UİD-DER: Dışarıda milyonlarca işsiz varken, üç işçinin yapacağı işi neden bir kişi yapıyor? Bu normal mi?
Serhat: Bence çok anormal bir durum. Dışarıda o kadar çok iş arayan insan varken ben neden 11 saat çalışmak zorunda olayım ki? Mesela 8 saat çalışabiliriz, bu durumda her fabrikaya yeni işçiler alınır.
Aziz: Bence de. İşsizliğin çözümü iş saatlerinin düşürülmesiyle olur. Yoksa ben neden fabrikada 3 kişinin yapacağı işi tek başıma yapayım.
UİD-DER: Önümüz 1 Mayıs, işçi sınıfının birlik mücadele ve dayanışma günü. UİD-DER “İş Saatleri Kısaltılsın, Ücretler Yükseltilsin!” adıyla bir kampanya yürütüyor. Bu konuda düşüncenizi alabilir miyiz?
Serhat: Kesinlikle katılıyorum. İş saatleri düşürülmüş olsa, aileme zaman ayırabilmiş olurum. Biraz daha sosyal bir yaşantım olurdu. 11 saat çalışmama rağmen günlüğüm 20 liraya geliyor. Hak mı bu? O yüzden ben bu kampanyayı sonuna kadar destekliyorum.
Aziz: İş saatleri düştüğü zaman, kendine, ailene ve arkadaşlarına zaman ayırabilirsin.

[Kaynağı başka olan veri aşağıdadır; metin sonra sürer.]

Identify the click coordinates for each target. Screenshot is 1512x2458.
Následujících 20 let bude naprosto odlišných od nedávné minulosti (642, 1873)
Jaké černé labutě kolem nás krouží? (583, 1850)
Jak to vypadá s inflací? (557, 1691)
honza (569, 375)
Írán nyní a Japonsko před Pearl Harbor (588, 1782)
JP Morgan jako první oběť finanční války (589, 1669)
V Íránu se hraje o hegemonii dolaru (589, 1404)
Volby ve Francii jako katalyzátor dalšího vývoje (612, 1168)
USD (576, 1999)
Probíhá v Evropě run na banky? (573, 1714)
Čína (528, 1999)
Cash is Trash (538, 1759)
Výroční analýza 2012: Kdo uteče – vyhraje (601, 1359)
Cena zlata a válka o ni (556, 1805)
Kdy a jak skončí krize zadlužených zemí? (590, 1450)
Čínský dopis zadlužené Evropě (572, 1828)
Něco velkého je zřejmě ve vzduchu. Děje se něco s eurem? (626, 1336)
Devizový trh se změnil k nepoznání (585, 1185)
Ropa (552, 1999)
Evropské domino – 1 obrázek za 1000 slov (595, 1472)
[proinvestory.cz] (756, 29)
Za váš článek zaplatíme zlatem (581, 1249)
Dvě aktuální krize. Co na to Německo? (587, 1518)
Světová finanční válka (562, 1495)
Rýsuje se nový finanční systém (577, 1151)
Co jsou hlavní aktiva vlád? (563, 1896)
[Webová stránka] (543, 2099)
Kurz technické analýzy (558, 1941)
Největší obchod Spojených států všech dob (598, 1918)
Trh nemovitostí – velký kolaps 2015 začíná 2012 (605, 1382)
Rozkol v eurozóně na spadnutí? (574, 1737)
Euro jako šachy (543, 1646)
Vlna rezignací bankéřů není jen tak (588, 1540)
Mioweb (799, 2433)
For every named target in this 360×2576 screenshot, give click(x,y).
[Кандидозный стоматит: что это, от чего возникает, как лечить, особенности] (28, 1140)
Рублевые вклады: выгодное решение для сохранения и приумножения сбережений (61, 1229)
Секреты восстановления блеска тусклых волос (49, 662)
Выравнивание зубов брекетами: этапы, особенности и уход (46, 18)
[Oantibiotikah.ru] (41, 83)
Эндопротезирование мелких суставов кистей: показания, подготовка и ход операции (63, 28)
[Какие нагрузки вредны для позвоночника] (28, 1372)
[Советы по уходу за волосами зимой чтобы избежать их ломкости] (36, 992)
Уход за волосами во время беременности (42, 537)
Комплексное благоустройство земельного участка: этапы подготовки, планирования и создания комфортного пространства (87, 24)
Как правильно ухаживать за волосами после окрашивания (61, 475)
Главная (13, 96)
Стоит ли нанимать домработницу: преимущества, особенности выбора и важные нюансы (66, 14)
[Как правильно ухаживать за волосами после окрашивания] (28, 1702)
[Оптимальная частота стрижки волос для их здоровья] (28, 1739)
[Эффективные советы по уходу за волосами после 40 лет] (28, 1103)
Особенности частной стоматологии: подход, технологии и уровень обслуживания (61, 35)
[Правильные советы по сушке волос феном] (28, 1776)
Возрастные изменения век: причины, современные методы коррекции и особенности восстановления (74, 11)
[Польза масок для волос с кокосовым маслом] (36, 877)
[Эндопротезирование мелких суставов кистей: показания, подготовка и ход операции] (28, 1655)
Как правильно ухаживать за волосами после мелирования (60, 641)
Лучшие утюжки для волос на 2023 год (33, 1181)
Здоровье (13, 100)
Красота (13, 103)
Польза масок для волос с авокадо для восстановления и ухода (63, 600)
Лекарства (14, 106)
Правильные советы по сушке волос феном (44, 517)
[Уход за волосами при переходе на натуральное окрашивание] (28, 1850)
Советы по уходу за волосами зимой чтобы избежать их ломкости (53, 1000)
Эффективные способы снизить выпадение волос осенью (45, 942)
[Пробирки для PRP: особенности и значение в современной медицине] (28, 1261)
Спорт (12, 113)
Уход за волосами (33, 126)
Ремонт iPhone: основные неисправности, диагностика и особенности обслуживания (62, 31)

Düşünsene, 8 saat çalıştığımızı ve insan gibi maaşlar aldığımızı.
UİD-DER: Kampanyamızı yaygınlaştırmak için siz ne yapmak istersiniz?
Serhat: Çevremde her tanıdığımı bu konuda bilinçlendirmek isterim. Bu iş ancak bu şekilde olur zaten.
Aziz: Bence hep beraber oturup insanlara bunu yüz yüze anlatmamız lazım. İşte o zaman diğerlerine derdimizi daha iyi anlatabiliriz.
UİD-DER: Kampanyamızdaki talepleri haykırmak için 1 Mayıs’ta yerimizi alacağız. Sizi, ailenizi ve çevrenizi yanımızda görmek isteriz. Bize destek vermek için ne gibi çalışmalar yapmak istersiniz?
Serhat: Yaşadığımız mahallelerde şimdi yaptığımız gibi toplu sohbetler yapabiliriz. Çevremdeki herkesi 1 Mayıs’a çağırmak için yana döne onlara bir şeyler anlatmam lazım. Mesela bugün buraya çağırdığım arkadaşlarım, önce bana güvendikleri için geldiler. İşte herkesin çevresine kendisine güvenebileceği birilerini toplaması lazım. Bizler de bilinçlenip, bilinçli bir şekilde çalışmalar yapmalıyız.
Aziz: Ben arkadaşlarımın hepsiyle yüz yüze konuşup, onları 1 Mayıs’a getireceğim. Kısaca, hakkını aramak isteyen herkes gelsin isterim.